Пока гости устраивались у дастархана, слуги подали чай. Мерно потекла слащавая беседа о могуществе и беспрестанном радении на пользу государства великого Мадэмина. Сергею пришлось долго ждать, чтобы вы сказать свою заботу. Наконец, когда подали дымящийся ароматный плов и Якуб-мехтер высказался, что это царственное кушанье снимает тысячу забот, Сергей сказал:
— Жизнь такова: исчезают заботы большие, тут же появляются малые.
— О чем ты хотел меня просить, Сергей-джан? — вспомнил визирь. — Говори, и я с радостью выслушаю тебя и постараюсь помочь.
— Забот о себе у меня нет. Забота о близком мне человеке гложет душу. Родной брат моего друга из Куня-Ургенча поссорился с одним улемом. Они наговорили друг другу много всяких глупостей, кость бы им в горло! Бедный улем побежал к хакиму, и тот распорядился посадить обидчика в зиндан.
Визирь задумался. Некоторое время он молчал, пожимая плечами, наконец заговорил:
— Сергей-ага, тут не все так просто, как нам с тобой представляется. Я уже слышал об этой истории. Твой друг, если не ошибаюсь, знакомый мне иомуд?
— Иомуд, и очень храбрый воин, юз-баши к тому же... А еще проще, чтобы тебе не напрягать ум, дорогой Якуб-мехтер, скажу так: он сын Рузмамеда, раненного много лет тому назад под Боджнурдом.

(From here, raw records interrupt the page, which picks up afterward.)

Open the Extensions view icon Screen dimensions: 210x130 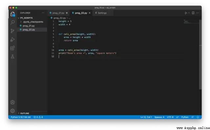point(12,48)
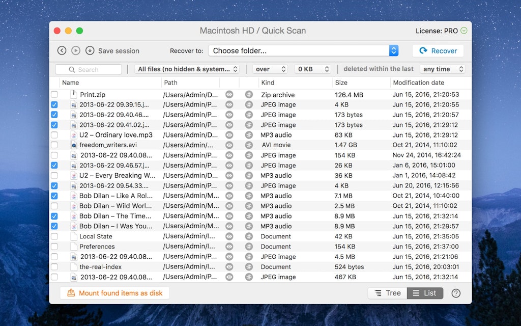Click the Recover button
Image resolution: width=521 pixels, height=326 pixels.
[438, 50]
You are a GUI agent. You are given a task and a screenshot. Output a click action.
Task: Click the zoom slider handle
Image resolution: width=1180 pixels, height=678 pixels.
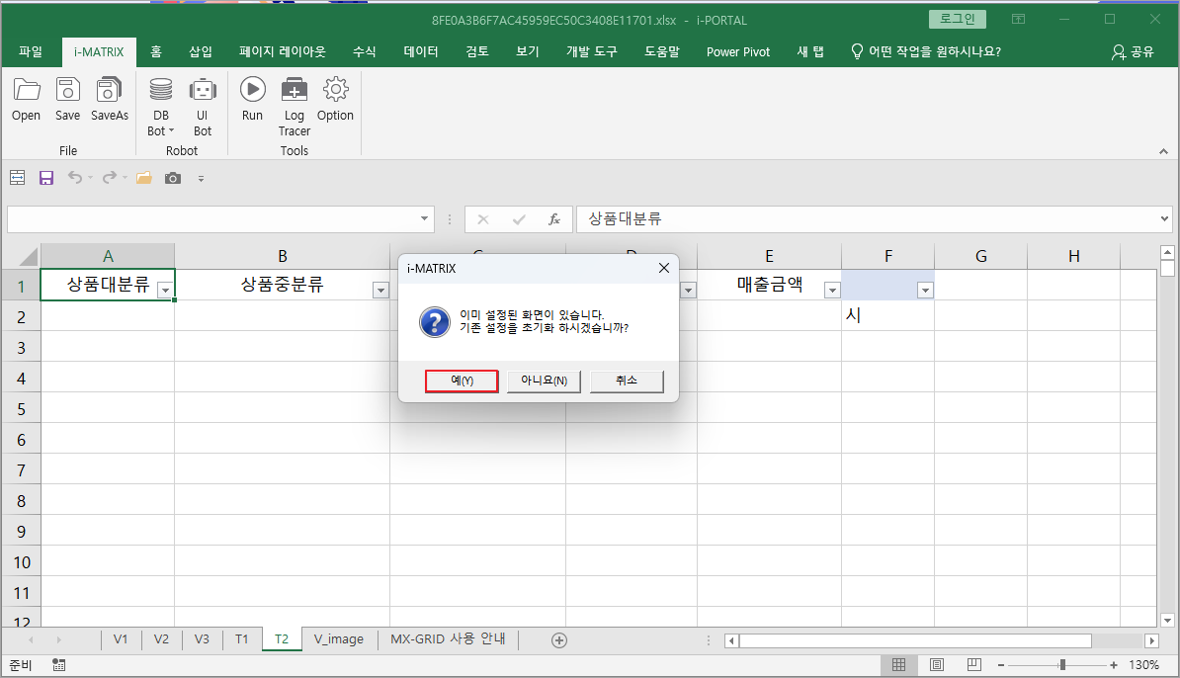(x=1062, y=665)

Когда-то Аллакули-хан высоко отличал его.
— Этот младший сын Рузмамеда схватился за нож и кинулся на улема. который недавно вернулся из Константинополя, от самого султана!
— Якуб-ага, помилуй! — повысил голос Сергей.— Неужели ты мне не сделаешь даже такую уступку?! Скажи хакиму, пусть выпустит из зиндана парня.
— Ладно, Сергей-ага, я выполню твою просьбу. Но ты предупреди заносчивых куня-ургенчцев, чтобы зря не болтали языками и не хватались за ножи. Наш маградит этого не любит.
— Скажу, конечно, — пообещал Сергей, и они заговорили о другом.
Вечером Аманнияз пришел с друзьями брата к городской тюрьме — круглой высокой башне. Здесь его уже ждали дворцовые слуги и сам городской голова — хаким.
— Ну что, иомуд, хочешь посмотреть темницу? — предложил он Аманниязу, зловеще оскалив зубы. — Пути всевышнего неисповедимы: может быть, и тебе придется сидеть здесь!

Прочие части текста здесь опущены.